Persisting variable states

I am trying to create the following scene:

Turn off lights when there has been no motion in the room for 30 minutes

local lul_tmp = luup.variable_get(“urn:micasaverde-com:serviceId:SecuritySensor1”,“Tripped”,31)
if(lul_tmp=“1”)
then
varTimes= varTimes+1
else varTimes=0
end

if (tonumber(varTimes)>29)
then
luup.call_action(“urn:upnp-org:serviceId:SwitchPower1”,“SetTarget”,{ newTargetValue=“0” },17)
varTimes=0
end

I will call this scene every 1 minute via timers

Anyone knows if the state can be remembered between calls?

Thank you

http://wiki.micasaverde.com/index.php/Scripts_for_scenes

Doesn’t that mean the sensor is tripped?

As shown in @Ap15e’s reply, you’ll want to set a variable on the device using luup.variable_set for it to persist. As an added bonus, this will survive a reboot of Vera, whereas setting global Lua variables doesn’t.

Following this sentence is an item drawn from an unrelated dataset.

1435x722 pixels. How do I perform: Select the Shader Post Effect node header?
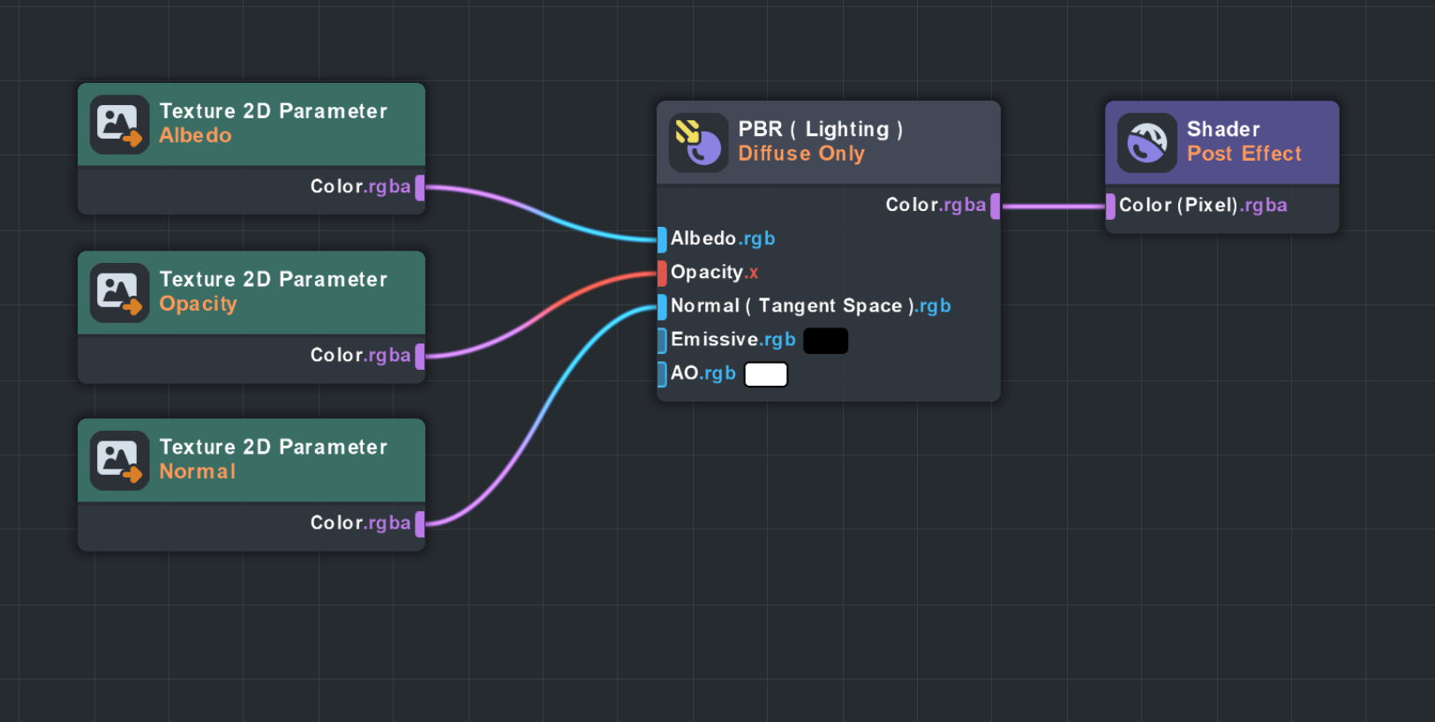coord(1244,141)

Global variables do persist for as long as the Lua interpreter runs. I use one in the Caddx alarm plugin to maintain a copy of the alarm system state. The trouble is that the lifetime of a Lua interpreter on Vera is not especially clear for things other than full-fledged Luup devices.

Also, your Lua code has a bug, using = for comparison; in Lua, use == for comparing two values for equality.

(Digression: In the linked example “Scene that runs only if a security sensor has been tripped for a set period of time”, I’m not sure that it’s good style to be creating variables in the “urn:micasaverde-com:serviceId:SecuritySensor1” namespace. Probably the code should be using its own private namespace for the TripPeriod variable.)

There’s no problem in creating variables in existing services, because they are created only for the current device. So if I create a variable in the SecuritySensor service for the device #3, other devices won’t be able to see it because it wouldn’t exist for them. The namespaces are per device, not per service.

Agreed, but that wasn’t my point. My point is that if I go around creating variables in someone else’s namespace, then I am assuming that that the owner of that namespace will never, not even in the future, add a variable with the same name (and probably a different meaning). If I use my own namespace then this isn’t going to happen.